### DOCUMENT
BEGIN

To kickstart this process, we’ll use the dynasm! macro as well as the DynasmApi and DynasmLabelApi traits:

+ use dynasmrt::{dynasm, DynasmApi, DynasmLabelApi};

Next, we’ll define our own custom dynasm macro which first defines the current architecture as well as several aliases we’d like to use when writing the rest of the code.

+ macro_rules! my_dynasm {
+     ($ops:ident $($t:tt)*) => {
+         dynasm!($ops
+             ; .arch x64
+             ; .alias a_state, rcx
+             ; .alias a_current, rdx
+             ; .alias a_begin, r8
+             ; .alias a_end, r9
+             ; .alias retval, rax
+             $($t)*
+         )
+     }
+ }

We can now define several utility macros to handle common operations in the code.

END

### WHAT YOU WILL DO
1. Retype the dynasm passage from "To kickstart this" to "of the code.".
2. In the dynasm passage, shorten the paragraph beginning "Next, we'll define our own custom dynasm macro" while keeping its main facts.

[Rows of pointing data]
BEGIN

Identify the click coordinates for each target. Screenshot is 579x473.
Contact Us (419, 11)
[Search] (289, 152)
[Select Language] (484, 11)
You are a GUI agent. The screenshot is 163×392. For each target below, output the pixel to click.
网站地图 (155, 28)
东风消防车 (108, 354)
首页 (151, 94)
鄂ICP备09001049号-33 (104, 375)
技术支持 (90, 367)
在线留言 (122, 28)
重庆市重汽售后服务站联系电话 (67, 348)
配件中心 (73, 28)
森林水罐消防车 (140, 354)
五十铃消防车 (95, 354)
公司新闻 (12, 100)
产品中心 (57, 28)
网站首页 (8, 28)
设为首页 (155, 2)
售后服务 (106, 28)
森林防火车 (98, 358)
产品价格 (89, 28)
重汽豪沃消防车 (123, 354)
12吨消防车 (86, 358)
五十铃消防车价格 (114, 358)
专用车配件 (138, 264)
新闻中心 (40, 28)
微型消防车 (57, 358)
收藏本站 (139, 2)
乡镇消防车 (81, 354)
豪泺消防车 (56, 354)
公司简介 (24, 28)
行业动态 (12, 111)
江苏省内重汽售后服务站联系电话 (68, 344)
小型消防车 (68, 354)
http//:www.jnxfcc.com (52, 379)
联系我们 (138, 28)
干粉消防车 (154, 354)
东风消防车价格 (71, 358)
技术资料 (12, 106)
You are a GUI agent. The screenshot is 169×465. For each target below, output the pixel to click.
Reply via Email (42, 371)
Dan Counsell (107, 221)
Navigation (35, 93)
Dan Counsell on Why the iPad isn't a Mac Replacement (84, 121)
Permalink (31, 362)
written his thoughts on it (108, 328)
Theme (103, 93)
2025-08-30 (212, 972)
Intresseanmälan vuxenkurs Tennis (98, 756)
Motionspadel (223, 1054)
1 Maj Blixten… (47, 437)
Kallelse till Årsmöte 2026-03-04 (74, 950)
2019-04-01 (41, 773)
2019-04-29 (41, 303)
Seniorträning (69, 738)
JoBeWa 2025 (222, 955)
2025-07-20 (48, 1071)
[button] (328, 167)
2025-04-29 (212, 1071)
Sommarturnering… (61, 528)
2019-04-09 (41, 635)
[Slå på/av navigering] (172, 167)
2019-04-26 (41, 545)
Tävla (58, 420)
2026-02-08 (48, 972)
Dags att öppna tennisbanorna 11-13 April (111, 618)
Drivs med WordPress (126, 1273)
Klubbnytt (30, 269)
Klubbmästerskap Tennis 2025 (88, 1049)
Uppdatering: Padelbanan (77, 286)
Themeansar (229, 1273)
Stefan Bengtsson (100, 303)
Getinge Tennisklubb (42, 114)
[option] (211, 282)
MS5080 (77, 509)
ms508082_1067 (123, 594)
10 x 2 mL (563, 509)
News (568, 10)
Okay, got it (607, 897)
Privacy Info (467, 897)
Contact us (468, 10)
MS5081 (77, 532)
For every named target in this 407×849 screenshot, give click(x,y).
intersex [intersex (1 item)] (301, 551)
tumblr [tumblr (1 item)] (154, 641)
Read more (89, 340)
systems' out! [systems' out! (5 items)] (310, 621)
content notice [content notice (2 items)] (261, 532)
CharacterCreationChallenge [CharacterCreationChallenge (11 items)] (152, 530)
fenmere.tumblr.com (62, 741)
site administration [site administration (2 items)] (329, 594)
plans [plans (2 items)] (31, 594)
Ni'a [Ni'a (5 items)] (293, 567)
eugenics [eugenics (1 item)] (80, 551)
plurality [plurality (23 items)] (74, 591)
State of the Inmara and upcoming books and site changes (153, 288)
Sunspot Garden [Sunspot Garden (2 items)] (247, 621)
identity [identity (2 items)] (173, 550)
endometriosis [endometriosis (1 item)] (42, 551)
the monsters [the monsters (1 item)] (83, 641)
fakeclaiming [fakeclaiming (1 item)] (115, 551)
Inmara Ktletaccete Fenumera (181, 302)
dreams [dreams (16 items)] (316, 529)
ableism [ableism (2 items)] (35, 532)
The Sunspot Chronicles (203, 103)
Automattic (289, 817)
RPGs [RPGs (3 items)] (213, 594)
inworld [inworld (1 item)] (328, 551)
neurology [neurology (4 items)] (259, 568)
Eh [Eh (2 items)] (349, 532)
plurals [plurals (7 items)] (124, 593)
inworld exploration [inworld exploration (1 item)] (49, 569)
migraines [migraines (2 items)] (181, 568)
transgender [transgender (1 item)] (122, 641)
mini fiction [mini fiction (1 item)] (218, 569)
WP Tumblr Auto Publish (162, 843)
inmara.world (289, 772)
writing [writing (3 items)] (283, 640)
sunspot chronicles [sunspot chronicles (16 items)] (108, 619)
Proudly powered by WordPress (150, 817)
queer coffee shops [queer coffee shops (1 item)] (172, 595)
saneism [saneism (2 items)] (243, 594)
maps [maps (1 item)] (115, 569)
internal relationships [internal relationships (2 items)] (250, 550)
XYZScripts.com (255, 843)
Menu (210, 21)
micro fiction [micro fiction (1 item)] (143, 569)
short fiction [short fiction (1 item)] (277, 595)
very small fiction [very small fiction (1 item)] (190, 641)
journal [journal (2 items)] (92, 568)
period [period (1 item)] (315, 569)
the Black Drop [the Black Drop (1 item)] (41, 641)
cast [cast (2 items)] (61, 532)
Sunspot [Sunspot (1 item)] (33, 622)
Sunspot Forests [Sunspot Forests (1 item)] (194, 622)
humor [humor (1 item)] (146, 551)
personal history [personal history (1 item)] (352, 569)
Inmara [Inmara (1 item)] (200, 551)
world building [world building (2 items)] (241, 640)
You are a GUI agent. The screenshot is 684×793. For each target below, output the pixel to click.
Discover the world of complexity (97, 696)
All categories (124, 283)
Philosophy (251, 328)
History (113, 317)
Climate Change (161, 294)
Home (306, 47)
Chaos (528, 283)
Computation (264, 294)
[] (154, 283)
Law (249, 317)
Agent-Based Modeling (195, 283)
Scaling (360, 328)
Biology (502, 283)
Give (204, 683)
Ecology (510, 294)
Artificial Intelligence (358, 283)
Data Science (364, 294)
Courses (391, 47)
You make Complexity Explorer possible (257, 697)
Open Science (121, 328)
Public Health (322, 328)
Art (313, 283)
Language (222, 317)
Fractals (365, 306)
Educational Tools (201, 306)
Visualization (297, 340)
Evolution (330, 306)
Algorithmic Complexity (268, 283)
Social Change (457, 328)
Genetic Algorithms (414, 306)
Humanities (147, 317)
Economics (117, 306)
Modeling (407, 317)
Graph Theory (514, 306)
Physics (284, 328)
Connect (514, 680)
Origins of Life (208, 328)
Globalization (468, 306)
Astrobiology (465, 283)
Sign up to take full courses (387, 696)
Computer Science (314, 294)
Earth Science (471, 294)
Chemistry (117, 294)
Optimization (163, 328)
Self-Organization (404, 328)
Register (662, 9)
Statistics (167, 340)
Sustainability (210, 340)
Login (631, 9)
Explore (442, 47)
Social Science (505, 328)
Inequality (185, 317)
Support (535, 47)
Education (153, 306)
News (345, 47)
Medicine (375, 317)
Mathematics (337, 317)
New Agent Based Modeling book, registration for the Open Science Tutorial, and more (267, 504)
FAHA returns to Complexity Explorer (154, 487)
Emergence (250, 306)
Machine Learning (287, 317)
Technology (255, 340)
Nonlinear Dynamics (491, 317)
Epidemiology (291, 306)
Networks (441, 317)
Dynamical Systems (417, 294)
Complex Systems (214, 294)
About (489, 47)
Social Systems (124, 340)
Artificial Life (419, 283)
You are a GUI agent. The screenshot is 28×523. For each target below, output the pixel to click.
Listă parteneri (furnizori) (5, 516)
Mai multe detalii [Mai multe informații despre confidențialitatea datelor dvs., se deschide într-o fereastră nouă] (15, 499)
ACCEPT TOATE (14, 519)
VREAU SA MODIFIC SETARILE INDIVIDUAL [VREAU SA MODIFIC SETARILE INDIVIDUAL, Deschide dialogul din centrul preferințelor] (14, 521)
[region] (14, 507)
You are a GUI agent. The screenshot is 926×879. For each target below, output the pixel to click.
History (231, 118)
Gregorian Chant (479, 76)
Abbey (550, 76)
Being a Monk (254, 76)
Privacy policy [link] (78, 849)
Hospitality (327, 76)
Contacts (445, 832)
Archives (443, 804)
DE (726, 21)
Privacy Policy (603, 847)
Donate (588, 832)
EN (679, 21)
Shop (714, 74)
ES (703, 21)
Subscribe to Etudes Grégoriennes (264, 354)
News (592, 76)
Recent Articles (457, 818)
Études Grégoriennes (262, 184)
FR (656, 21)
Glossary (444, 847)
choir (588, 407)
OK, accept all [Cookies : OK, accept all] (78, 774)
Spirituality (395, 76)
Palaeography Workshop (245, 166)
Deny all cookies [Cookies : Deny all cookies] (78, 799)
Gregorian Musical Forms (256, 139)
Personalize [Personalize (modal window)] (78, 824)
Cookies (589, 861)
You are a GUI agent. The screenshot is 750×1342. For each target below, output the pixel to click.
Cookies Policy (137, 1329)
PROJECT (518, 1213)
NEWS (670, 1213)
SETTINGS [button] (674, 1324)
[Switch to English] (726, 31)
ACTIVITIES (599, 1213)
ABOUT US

END

### RESULTS OF THE EXERCISE
1.
To kickstart this process, we’ll use the dynasm! macro as well as the DynasmApi and DynasmLabelApi traits:

+ use dynasmrt::{dynasm, DynasmApi, DynasmLabelApi};

Next, we’ll define our own custom dynasm macro which first defines the current architecture as well as several aliases we’d like to use when writing the rest of the code.

2. Next, a custom dynasm macro is defined that first sets the current architecture and several aliases for writing the rest of the code.